┌──

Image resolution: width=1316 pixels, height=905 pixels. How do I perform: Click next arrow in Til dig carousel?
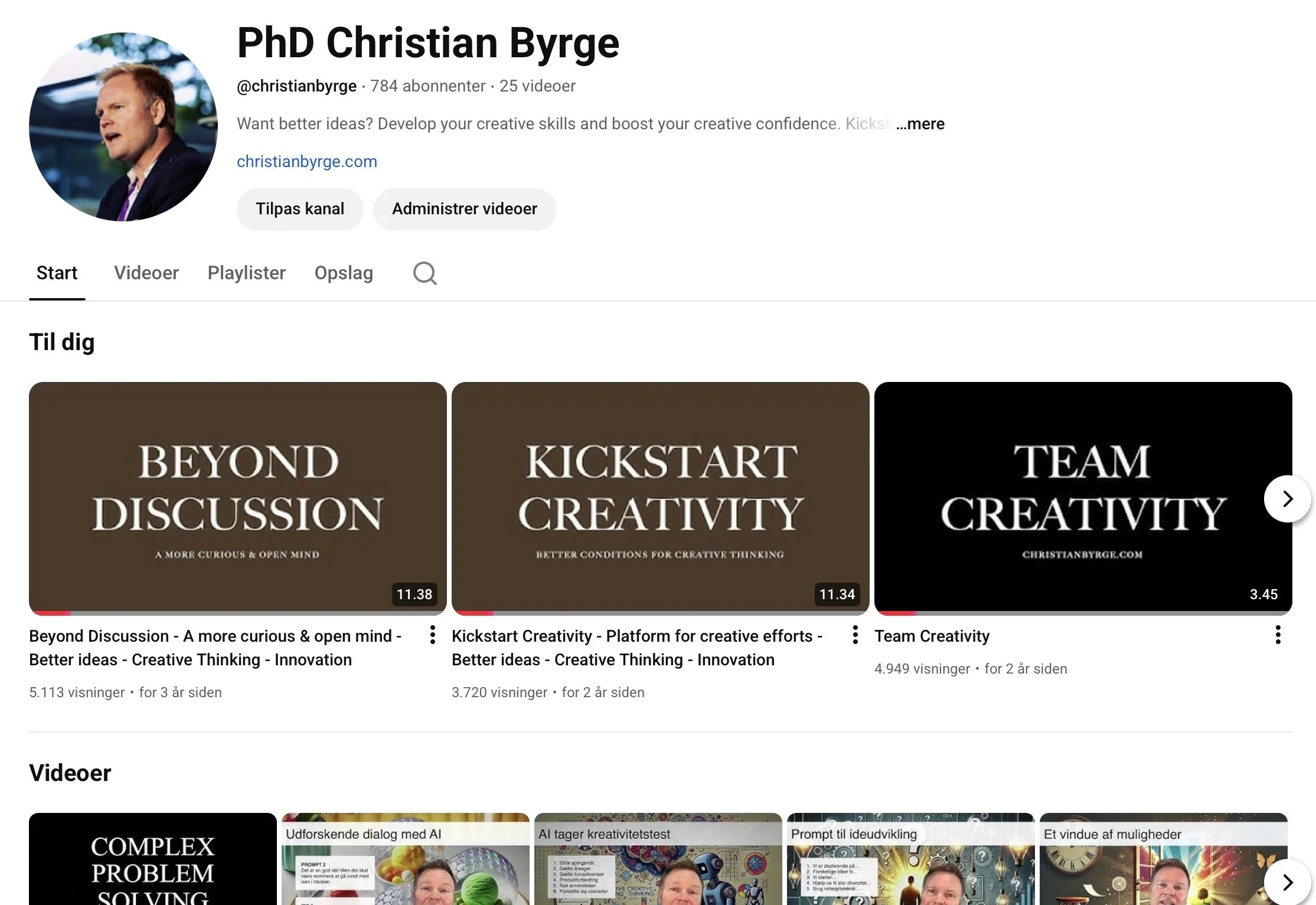(1287, 499)
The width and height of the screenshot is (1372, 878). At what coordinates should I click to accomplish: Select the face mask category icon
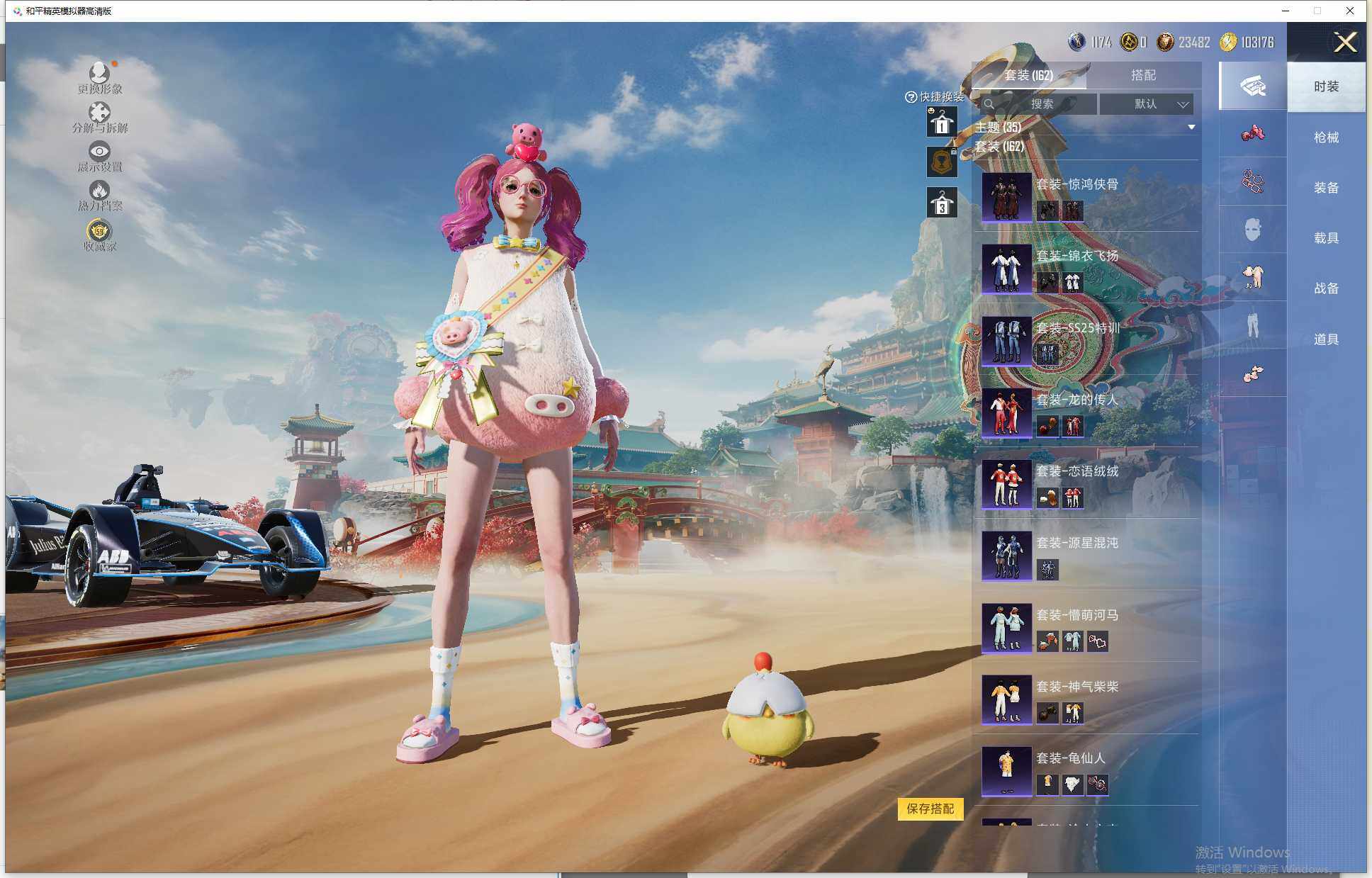click(1252, 230)
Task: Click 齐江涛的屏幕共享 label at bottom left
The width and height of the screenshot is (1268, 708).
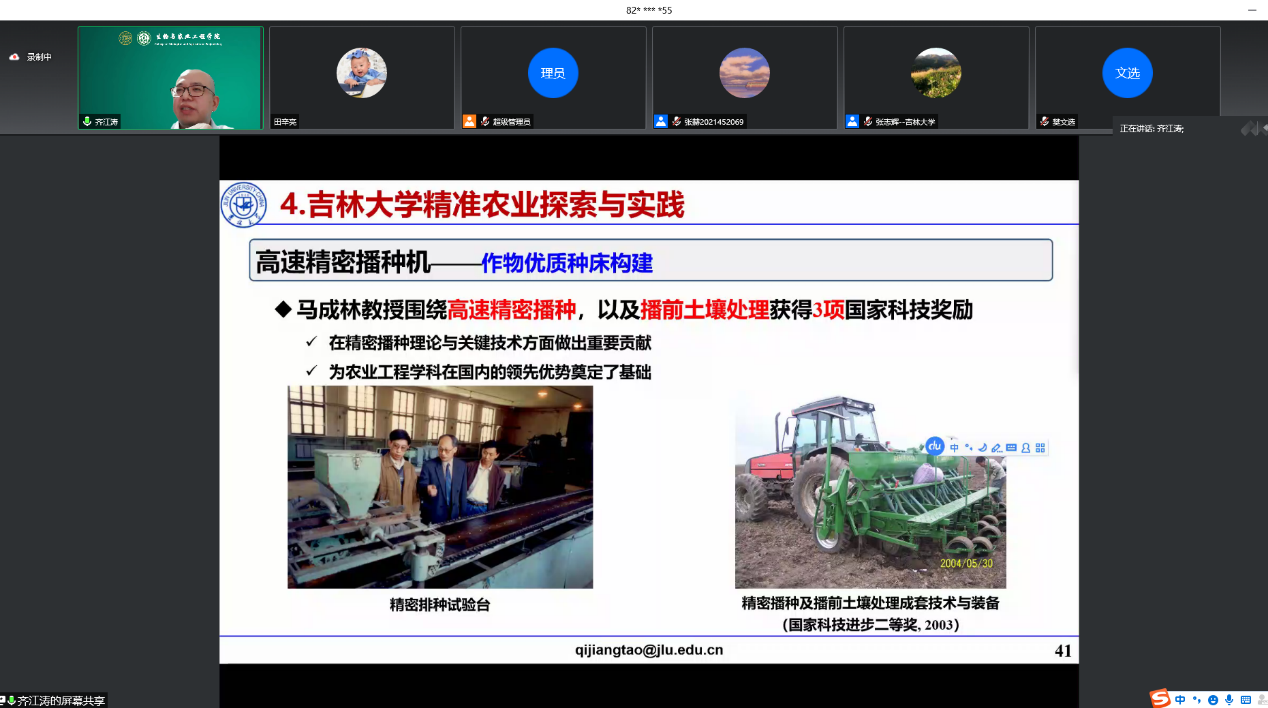Action: click(61, 701)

└──

● EXERCISE
Lay out the items above as a two-column CSV with the columns "prompt" and "reply", one row per item, putting each item's text and its answer in their own quoted fields with any line breaks replaced by spaces. Leave the pictures out.

● TASK SOLUTION
prompt,reply
"Image resolution: width=1316 pixels, height=905 pixels. How do I perform: Click next arrow in Til dig carousel?","(1287, 499)"
"The width and height of the screenshot is (1372, 878). At what coordinates should I click to accomplish: Select the face mask category icon","click(1252, 230)"
"Task: Click 齐江涛的屏幕共享 label at bottom left The width and height of the screenshot is (1268, 708).","Action: click(61, 701)"